No hay convivencia posible sin la primera, lo sabemos bien. Necesitamos darnos una nueva oportunidad, cada vez, desmedidamente, sin que nos salgan las cuentas. Sin practicar el perdón no hay posibilidad de ir tejiendo vínculos sanos. Un perdón que abraza el presente de la persona y en ese presente le regala volver a confiar.
La segunda es el pan. Jesús se pasa comiendo la mayor parte de los pasajes: nutriendo otras vidas, compartiendo la mesa, invitando a comer… valorando el pan que se amasa en cada uno y haciéndolo bueno. Así se ofreció en el momento más difícil, dando gracias y con un trozo de pan entre sus manos abiertas.
La tercera toca el cuerpo de Jesús: el perfume. Podríamos pensar que esta sería prescindible, pero nos equivocaríamos. Si el pan evidencia nuestra hambre esencial y nuestra necesidad más primaria de amor y sustento, el perfume recoge ese anhelo de belleza y de gratuidad que es la mayor huella de Dios en nosotros. En el intercambio del perdón y del pan hay palabras, pero en las escenas del perfume –cuando las mujeres acarician el cuerpo de Jesús– solo hay silencio; silencio y gestos de ternura que algunos juzgan y que Jesús recibe y agradece.
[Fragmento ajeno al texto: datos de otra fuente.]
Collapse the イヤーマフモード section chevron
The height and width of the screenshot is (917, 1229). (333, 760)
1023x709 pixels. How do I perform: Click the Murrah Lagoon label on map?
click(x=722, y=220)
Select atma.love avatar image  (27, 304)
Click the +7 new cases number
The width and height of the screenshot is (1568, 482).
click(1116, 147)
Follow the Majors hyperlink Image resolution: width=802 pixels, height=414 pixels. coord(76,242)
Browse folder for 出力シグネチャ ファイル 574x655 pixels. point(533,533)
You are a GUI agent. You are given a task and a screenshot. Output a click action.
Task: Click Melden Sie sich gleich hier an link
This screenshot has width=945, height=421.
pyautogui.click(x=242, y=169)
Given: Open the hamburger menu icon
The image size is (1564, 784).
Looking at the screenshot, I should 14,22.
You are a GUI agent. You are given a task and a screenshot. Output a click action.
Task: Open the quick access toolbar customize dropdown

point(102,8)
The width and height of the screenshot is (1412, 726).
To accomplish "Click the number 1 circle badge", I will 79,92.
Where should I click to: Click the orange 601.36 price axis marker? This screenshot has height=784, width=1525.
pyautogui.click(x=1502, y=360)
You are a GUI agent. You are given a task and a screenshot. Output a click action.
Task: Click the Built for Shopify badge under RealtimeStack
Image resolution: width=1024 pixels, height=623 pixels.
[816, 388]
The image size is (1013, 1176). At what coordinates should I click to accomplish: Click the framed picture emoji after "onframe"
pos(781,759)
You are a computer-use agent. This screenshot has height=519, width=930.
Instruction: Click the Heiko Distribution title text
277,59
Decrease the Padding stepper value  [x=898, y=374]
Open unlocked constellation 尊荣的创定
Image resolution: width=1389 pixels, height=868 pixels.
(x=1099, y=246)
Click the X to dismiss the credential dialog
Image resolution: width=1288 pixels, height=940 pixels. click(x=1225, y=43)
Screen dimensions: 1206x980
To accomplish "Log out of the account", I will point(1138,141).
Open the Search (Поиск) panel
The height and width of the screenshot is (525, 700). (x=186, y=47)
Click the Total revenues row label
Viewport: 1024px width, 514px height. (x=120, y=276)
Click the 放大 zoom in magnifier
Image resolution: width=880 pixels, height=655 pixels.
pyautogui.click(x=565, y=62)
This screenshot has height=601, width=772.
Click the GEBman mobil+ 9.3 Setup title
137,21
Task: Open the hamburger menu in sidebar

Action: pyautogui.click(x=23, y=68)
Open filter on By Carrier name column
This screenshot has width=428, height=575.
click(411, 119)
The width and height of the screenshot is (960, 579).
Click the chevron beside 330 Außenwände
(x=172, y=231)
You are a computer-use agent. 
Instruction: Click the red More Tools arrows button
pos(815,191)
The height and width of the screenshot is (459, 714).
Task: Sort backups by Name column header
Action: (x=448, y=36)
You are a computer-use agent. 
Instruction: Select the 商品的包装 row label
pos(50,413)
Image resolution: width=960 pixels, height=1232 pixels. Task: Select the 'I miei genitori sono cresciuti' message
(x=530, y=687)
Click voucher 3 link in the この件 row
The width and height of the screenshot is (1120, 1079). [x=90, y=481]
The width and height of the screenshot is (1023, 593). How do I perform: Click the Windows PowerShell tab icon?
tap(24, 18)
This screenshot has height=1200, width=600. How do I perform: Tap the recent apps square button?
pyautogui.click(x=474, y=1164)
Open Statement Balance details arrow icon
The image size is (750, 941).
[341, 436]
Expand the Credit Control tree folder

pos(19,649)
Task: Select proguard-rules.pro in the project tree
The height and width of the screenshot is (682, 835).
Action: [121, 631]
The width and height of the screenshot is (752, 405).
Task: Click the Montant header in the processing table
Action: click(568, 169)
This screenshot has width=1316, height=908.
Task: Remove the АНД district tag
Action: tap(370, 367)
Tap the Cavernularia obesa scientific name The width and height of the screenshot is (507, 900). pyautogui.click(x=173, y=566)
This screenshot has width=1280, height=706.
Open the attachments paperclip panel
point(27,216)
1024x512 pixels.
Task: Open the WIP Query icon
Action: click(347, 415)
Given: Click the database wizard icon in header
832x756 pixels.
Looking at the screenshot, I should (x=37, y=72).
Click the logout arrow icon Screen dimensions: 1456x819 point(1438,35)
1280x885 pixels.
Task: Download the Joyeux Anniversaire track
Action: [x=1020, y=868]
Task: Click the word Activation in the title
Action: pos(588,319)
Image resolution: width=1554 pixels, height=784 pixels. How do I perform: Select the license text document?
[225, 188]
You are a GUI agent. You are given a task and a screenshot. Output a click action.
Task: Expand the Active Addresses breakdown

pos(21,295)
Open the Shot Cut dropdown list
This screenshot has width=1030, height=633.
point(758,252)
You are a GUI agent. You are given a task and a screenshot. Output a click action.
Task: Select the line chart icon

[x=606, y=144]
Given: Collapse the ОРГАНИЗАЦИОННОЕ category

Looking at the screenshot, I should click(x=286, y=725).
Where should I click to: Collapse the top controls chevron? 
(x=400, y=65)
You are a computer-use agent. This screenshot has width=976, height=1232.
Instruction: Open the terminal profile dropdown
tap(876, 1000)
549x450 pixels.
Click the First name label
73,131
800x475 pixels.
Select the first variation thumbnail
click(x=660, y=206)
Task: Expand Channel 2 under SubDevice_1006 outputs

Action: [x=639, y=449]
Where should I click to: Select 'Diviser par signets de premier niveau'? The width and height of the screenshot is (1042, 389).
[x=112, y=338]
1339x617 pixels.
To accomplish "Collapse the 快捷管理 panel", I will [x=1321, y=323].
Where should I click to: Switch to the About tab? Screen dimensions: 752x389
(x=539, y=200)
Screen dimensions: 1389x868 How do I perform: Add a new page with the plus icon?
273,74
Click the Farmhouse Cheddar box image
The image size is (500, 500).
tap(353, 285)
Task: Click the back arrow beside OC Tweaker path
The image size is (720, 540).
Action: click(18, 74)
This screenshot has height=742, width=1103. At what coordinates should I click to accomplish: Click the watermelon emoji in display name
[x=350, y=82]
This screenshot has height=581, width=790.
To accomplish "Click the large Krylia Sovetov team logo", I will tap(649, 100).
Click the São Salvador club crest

Los tres son imprescindibles para el camino, por eso están incluidos en la oración del Padre Nuestro. Necesitamos pedirlos cada día: darlos y recibirlos ¿Y dónde está el perfume? os preguntaréis… Escondido en su Nombre (cf. Ct 1, 3).
El tiempo del verano quizás sea buen momento para preguntarnos: ¿cómo ando de estas tres “pes” en mi vida? Pido crecer en ellas y pido, sobre todo, poder agradecerlas más. Son un sencillo test para saber cuánto de Evangelio va calando en nosotros.